Las consecuencias físicas y mentales son devastadoras, especialmente para los niños. Tales violaciones pueden asumir la forma de esclavitud sexual, prostitución o matrimonios forzados o mutilación sexual. Las consecuencias para la salud de las víctimas en el largo plazo incluyen las infecciones de transmisión sexual, como el VIH/SIDA, las fístulas, los embarazos prematuros y los traumas psicológicos debilitantes.

Aunque en ocasiones se tiene noticia de casos de violencia sexual contra niños, no se presta atención suficiente a ese aspecto concreto, y generalmente no se documentan esas violaciones. Algunas investigaciones indican que los niños están especialmente expuestos a violencia sexual durante las operaciones militares en zonas civiles o en los casos de alistamiento militar o de secuestro para su incorporación a fuerzas paramilitares.

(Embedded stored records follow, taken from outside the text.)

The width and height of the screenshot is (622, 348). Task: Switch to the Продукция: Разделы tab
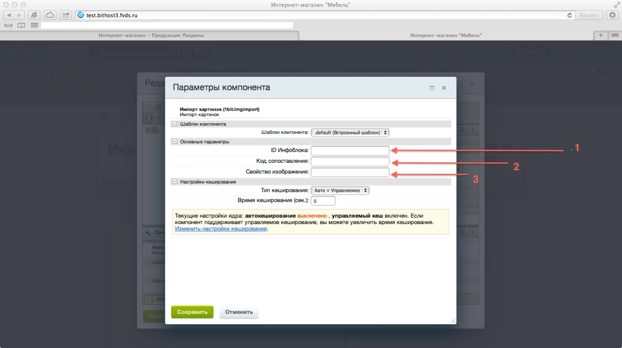[151, 35]
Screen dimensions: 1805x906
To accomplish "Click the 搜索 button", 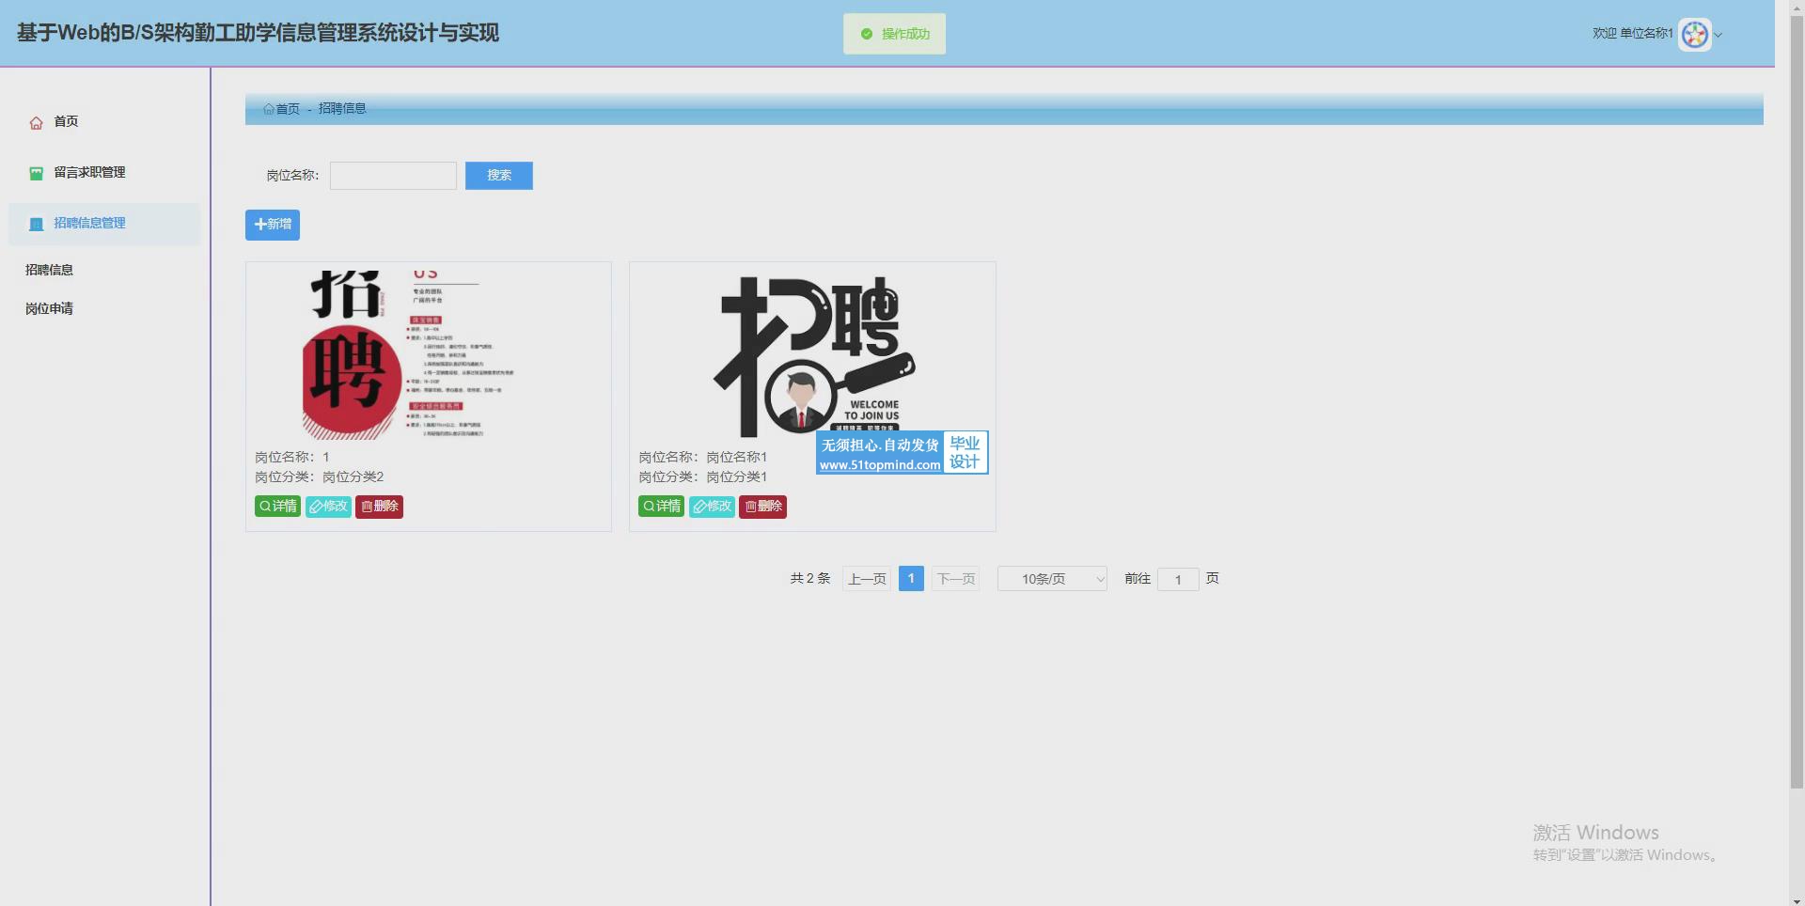I will pyautogui.click(x=498, y=176).
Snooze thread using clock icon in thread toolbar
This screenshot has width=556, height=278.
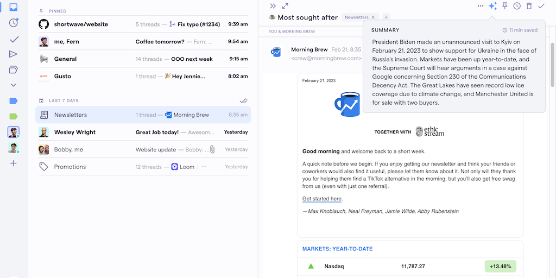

Otro aspecto que tiende a subestimarse es el trauma que sufren los niños varones como perpetradores o como testigos de la violencia sexual. A veces se ven obligados a cometer violaciones sexuales, bien por orden directa de su comandante o indirectamente por la presión de sus compañeros. Muchos pueden ser obligados a presenciar violaciones sexuales cometidas por otros.

Hay consenso general de que las violaciones y la violencia sexual contra los niños en los conflictos armados son delitos graves. Por tanto, es sumamente importante que se hagan más esfuerzos por poner fin a la impunidad y asegurar que haya acceso a la justicia y a recursos legales y que se exijan responsabilidades por la comisión de esos delitos contra los niños. Las disposiciones del derecho humanitario internacional y las normas de derechos humanos establecen que los niños afectados por un conflicto armado tienen derecho a ser tratados con especial respeto y a recibir cuidados y protección, incluso contra todas las formas de violencia y explotación sexuales. Según el Estatuto de Roma de la Corte Penal Internacional, las violaciones y otras formas de violencia sexual también constituyen crímenes de guerra o crímenes de lesa humanidad cuando se cometen como parte de ataques generalizados o sistemáticos contra la población civil.

Hay que insistir en la necesidad de combatir la impunidad en los casos de violación y otras formas de violencia sexual mediante la investigación y el enjuiciamiento riguroso y sistemático de esos delitos a nivel nacional, y la consideración más atenta del problema por los mecanismos de justicia internacionales.

La oficina de mi Representante Especial ha iniciado consultas con los organismos y departamentos competentes de las Naciones Unidas para elaborar una estrategia encaminada a mejorar la reunión de datos y la presentación de información sobre la violencia sexual en el marco de lo dispuesto en la resoluciones 1612 (2005), 1612 (2005) y 1820 (2008) del Consejo de Seguridad, lo cual ofrecerá una plataforma más apropiada para identificar incidentes y a las víctimas y los autores mediante un conjunto de indicadores comunes, así como a propiciar la realización de análisis más precisos de las tendencias sobre la violencia sexual contra los niños.